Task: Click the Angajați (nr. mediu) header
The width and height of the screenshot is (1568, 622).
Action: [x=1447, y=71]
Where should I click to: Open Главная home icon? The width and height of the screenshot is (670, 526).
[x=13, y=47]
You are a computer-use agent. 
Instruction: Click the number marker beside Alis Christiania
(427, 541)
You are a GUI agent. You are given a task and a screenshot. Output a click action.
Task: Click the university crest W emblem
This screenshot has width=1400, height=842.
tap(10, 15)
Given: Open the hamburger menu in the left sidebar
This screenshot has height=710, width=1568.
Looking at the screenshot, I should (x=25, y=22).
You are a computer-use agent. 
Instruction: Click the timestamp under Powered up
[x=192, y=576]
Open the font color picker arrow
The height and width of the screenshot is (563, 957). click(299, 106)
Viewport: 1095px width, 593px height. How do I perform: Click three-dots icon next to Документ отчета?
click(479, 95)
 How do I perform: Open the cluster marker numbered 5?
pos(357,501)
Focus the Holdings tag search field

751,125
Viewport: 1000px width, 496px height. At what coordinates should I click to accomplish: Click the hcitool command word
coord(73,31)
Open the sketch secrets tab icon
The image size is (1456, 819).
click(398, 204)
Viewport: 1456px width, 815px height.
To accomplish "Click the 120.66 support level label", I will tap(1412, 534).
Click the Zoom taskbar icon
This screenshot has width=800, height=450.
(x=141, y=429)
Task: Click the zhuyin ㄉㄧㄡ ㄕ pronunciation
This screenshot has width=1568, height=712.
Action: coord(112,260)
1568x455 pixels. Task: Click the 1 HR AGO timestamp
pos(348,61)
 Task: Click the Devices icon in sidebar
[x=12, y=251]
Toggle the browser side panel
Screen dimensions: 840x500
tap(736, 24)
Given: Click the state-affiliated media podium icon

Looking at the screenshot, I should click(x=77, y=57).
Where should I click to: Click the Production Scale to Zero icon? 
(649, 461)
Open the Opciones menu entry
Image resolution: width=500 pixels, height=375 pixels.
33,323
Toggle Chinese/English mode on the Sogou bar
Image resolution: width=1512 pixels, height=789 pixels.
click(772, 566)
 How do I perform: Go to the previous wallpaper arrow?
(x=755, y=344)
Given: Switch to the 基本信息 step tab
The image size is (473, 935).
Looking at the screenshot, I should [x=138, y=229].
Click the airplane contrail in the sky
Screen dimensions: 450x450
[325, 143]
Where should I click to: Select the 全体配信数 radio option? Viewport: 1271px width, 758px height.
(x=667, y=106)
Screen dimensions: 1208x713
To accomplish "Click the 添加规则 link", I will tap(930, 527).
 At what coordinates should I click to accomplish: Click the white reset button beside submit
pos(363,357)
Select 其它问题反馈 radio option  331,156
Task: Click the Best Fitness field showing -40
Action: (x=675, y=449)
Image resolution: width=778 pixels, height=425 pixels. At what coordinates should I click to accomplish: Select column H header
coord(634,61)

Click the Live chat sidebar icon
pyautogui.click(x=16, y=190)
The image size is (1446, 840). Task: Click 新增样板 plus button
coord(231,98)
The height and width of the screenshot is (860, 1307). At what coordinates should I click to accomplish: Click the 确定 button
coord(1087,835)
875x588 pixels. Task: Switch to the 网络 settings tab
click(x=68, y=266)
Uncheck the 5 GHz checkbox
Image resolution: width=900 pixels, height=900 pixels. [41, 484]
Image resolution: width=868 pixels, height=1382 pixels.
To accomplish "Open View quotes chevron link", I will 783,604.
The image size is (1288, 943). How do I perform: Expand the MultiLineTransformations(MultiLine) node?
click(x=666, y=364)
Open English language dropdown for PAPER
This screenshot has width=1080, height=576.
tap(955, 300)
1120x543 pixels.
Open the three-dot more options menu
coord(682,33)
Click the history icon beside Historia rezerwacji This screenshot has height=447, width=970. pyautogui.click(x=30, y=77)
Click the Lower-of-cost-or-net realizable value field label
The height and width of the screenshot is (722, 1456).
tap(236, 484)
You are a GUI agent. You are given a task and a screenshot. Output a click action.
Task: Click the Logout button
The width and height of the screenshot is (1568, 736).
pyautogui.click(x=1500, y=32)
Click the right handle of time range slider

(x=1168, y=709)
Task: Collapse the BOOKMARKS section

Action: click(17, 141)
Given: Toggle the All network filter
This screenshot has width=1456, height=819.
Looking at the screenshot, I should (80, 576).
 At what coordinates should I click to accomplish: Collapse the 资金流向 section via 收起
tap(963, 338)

▶ [Your goal]: Retype all of the entries above, line for line, without changing anything.

▶ [Answer for the task]:
Task: Click the Angajați (nr. mediu) header
The width and height of the screenshot is (1568, 622).
Action: [x=1447, y=71]
Where should I click to: Open Главная home icon? The width and height of the screenshot is (670, 526).
[x=13, y=47]
You are a computer-use agent. 
Instruction: Click the number marker beside Alis Christiania
(427, 541)
You are a GUI agent. You are given a task and a screenshot. Output a click action.
Task: Click the university crest W emblem
This screenshot has width=1400, height=842.
tap(10, 15)
Given: Open the hamburger menu in the left sidebar
This screenshot has height=710, width=1568.
Looking at the screenshot, I should (x=25, y=22).
You are a computer-use agent. 
Instruction: Click the timestamp under Powered up
[x=192, y=576]
Open the font color picker arrow
The height and width of the screenshot is (563, 957). click(299, 106)
Viewport: 1095px width, 593px height. How do I perform: Click three-dots icon next to Документ отчета?
click(479, 95)
 How do I perform: Open the cluster marker numbered 5?
pos(357,501)
Focus the Holdings tag search field

751,125
Viewport: 1000px width, 496px height. At what coordinates should I click to accomplish: Click the hcitool command word
coord(73,31)
Open the sketch secrets tab icon
The image size is (1456, 819).
click(398, 204)
Viewport: 1456px width, 815px height.
To accomplish "Click the 120.66 support level label", I will tap(1412, 534).
Click the Zoom taskbar icon
This screenshot has width=800, height=450.
(x=141, y=429)
Task: Click the zhuyin ㄉㄧㄡ ㄕ pronunciation
This screenshot has width=1568, height=712.
Action: coord(112,260)
1568x455 pixels. Task: Click the 1 HR AGO timestamp
pos(348,61)
 Task: Click the Devices icon in sidebar
[x=12, y=251]
Toggle the browser side panel
Screen dimensions: 840x500
tap(736, 24)
Given: Click the state-affiliated media podium icon

Looking at the screenshot, I should click(x=77, y=57).
Where should I click to: Click the Production Scale to Zero icon? 
(649, 461)
Open the Opciones menu entry
Image resolution: width=500 pixels, height=375 pixels.
33,323
Toggle Chinese/English mode on the Sogou bar
Image resolution: width=1512 pixels, height=789 pixels.
click(772, 566)
 How do I perform: Go to the previous wallpaper arrow?
(x=755, y=344)
Given: Switch to the 基本信息 step tab
The image size is (473, 935).
Looking at the screenshot, I should [x=138, y=229].
Click the airplane contrail in the sky
Screen dimensions: 450x450
[325, 143]
Where should I click to: Select the 全体配信数 radio option? Viewport: 1271px width, 758px height.
(x=667, y=106)
Screen dimensions: 1208x713
To accomplish "Click the 添加规则 link", I will tap(930, 527).
 At what coordinates should I click to accomplish: Click the white reset button beside submit
pos(363,357)
Select 其它问题反馈 radio option  331,156
Task: Click the Best Fitness field showing -40
Action: (x=675, y=449)
Image resolution: width=778 pixels, height=425 pixels. At what coordinates should I click to accomplish: Select column H header
coord(634,61)

Click the Live chat sidebar icon
pyautogui.click(x=16, y=190)
The image size is (1446, 840). Task: Click 新增样板 plus button
coord(231,98)
The height and width of the screenshot is (860, 1307). At what coordinates should I click to accomplish: Click the 确定 button
coord(1087,835)
875x588 pixels. Task: Switch to the 网络 settings tab
click(x=68, y=266)
Uncheck the 5 GHz checkbox
Image resolution: width=900 pixels, height=900 pixels. [41, 484]
Image resolution: width=868 pixels, height=1382 pixels.
To accomplish "Open View quotes chevron link", I will 783,604.
The image size is (1288, 943). How do I perform: Expand the MultiLineTransformations(MultiLine) node?
click(x=666, y=364)
Open English language dropdown for PAPER
This screenshot has width=1080, height=576.
tap(955, 300)
1120x543 pixels.
Open the three-dot more options menu
coord(682,33)
Click the history icon beside Historia rezerwacji This screenshot has height=447, width=970. pyautogui.click(x=30, y=77)
Click the Lower-of-cost-or-net realizable value field label
The height and width of the screenshot is (722, 1456).
tap(236, 484)
You are a GUI agent. You are given a task and a screenshot. Output a click action.
Task: Click the Logout button
The width and height of the screenshot is (1568, 736).
pyautogui.click(x=1500, y=32)
Click the right handle of time range slider

(x=1168, y=709)
Task: Collapse the BOOKMARKS section

Action: click(17, 141)
Given: Toggle the All network filter
This screenshot has width=1456, height=819.
Looking at the screenshot, I should (80, 576).
 At what coordinates should I click to accomplish: Collapse the 资金流向 section via 收起
tap(963, 338)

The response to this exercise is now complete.